* SELECTION *
# # # # # # #

Waiting to Surface, by Emily Listfield. According to Sarah Towers's review, the events of this novel, in which the husband of a magazine editor goes missing, mirror as yet unresolved events in the author's life. One's suspicion that it is too soon for Ms Listfield to tackle her story in fiction is confirmed by the review.
Sadly, Listfield (the author of five previous novels) may be too close to this material. Instead of laying bare Sarah’s painful emotions, she tends to fall back on flatly expositional dialogue (“Sarah, you’ll always miss Todd. But that doesn’t mean you shouldn’t get on with your life”) and overreaching metaphors: “She felt herself dancing on the lip of a bottomless pit, teetering, every muscle, every fiber spent from the effort it took to keep from falling in, where there was only blackness, that night without end, a life without finality, without answers.”
Throughout, we’re kept at too great a distance. Sarah’s guilt, anger, sadness and fear remain abstract nouns rather than viscerally felt states of being. Listfield’s impulse to put into language the sickening sensation of not knowing is a worthy one. But it’s very difficult to achieve, particularly when her need to explain overpowers the reader’s ability to connect with the experience itself.
God and Gold: Britain, America, and the Making of the Modern World, by Walter Russell Mead. Johann Hari's mixed review winds up dismissing this book in a passage of fatal economy.

# # # # # # #

* GOAL 1 *
In the book-review passage, how many previous novels had Listfield written?
* GOAL 2 *
Rewrite the part of the book-review passage that opens with the words containing "God and Gold: Britain, America, and" and closes with "of fatal economy.", putting "lukewarm" in place of "mixed".

* RECORD LIST *
# # # # # # #

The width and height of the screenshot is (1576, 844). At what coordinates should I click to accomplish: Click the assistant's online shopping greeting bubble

# # # # # # #

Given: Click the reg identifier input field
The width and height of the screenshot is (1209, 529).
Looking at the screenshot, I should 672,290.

# # # # # # #

* EXPECTED ANSWER 1 *
Five.

* EXPECTED ANSWER 2 *
God and Gold: Britain, America, and the Making of the Modern World, by Walter Russell Mead. Johann Hari's lukewarm review winds up dismissing this book in a passage of fatal economy.